Choreography and Orchestration
Choreography and Orchestration are two common patterns in coordinating distributed systems to build an end-to-end solution. Careful consideration must be given when picking one vs the other because they offer advantages and dis-advantages that are quite contrasting and impactful. While choreography offers nice de-coupled option, monitoring events and rolling back things across multiple systems can be a nightmare to maintain; similarly while orchestration offers a nice sequenced, organised way to invoke services it brings a lot of overhead and hidden coupling which can impact ability to keep your services nimble over time
As an example, at one client we saw this implementation of a long-running flow done using events. There were specific choreography rules in just 3 systems sending events back and forth on completing various steps in a task (like you and me exchanging letters in the 1860s across the ocean, what could go wrong?). Lost and out-of-sequence events were causing out-of-sequence actions actions and events (generation) from events which led to cascading chain of actions eventually leading to customers receiving partially generated or out-of-sequence documents.

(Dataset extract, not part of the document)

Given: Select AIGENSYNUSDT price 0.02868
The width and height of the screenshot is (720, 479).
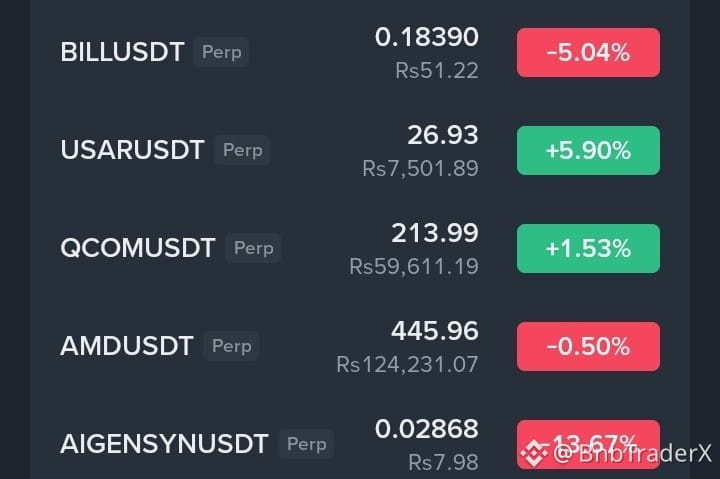Looking at the screenshot, I should pyautogui.click(x=427, y=429).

It was a customer management disaster and quite hard to find and fix in production!
Okay now that I have you worried, lets talk about Choreography and Orchestration in detail
Choreography
Choreography is often qualified further with “event choreography” is a mechanism where the systems in a distributed systems can receive messages and there are rules in each system to interpret the content of the message and react to it (update tables, query end system, generate document, emit a message etc). The solution design then consists of where these messages will come from, how the systems will react to them and if the ordering/sequencing of these messages matters when reacting to them
Event choreography is used to de-couple microservices across bounded-contexts and was the focus of the “message oriented middleware” architectures. Event choreography solutions are easy to scale to new systems (simply add a new consumer) but complex to own and operate (try finding lost messages in production) and fail if there is any sequencing or global-transaction requirement (few solutions like global locks/mutex, entity versioning or event a common bulletin board to coordinate choreography are attempts to orchestrate them)

Orchestration
Service orchestration is a way to react to a command or event to start a long-running process which can interact with one or more services. In this mechanism there is a central coordinator actor (system or process or person) who executes a series of steps in a controlled manner one-by-one, in-parallel (scatter/gather) using synchronous (request/response, one-way) and asynchronous (event outbound, wait and move to next step on event inbound) interactions
Orchestration is great to handle complex series of steps especially those that are part of a single logical transaction. What we could not achieve with events and the chaos, we can now do with coordination and control. This includes roll-back and compensating activities – i.e. steps in the backward flow to rollback transactions in the earlier steps if this step fails
The major problem with orchestration is coupling, the orchestrator is tying the services together and they all are now bound in a solution context. This is why orchestrations should be done with care, against mature endpoints and avoided when event-based state transfer can work

A Word about building Orchestration services
There is a whole another blog post about event-driven architecture and choreography, in this post we dive more into orchestrating services. As mentioned there services exist because the solution sees actions in a group of distributed system as part of a single global transaction with some strict sequencing requirements
These services have other hidden attributes or technical requirements such as
- Needing an API to start a new instance
- Needing an API to read the current state of a given instance
- Need to orchestrate a set of actions that may be part of a single end-to-end transaction, but note it is not necessary to have these steps as a single transaction
- They have tasks which wrap callouts to external APIs, DBs, messaging systems etc.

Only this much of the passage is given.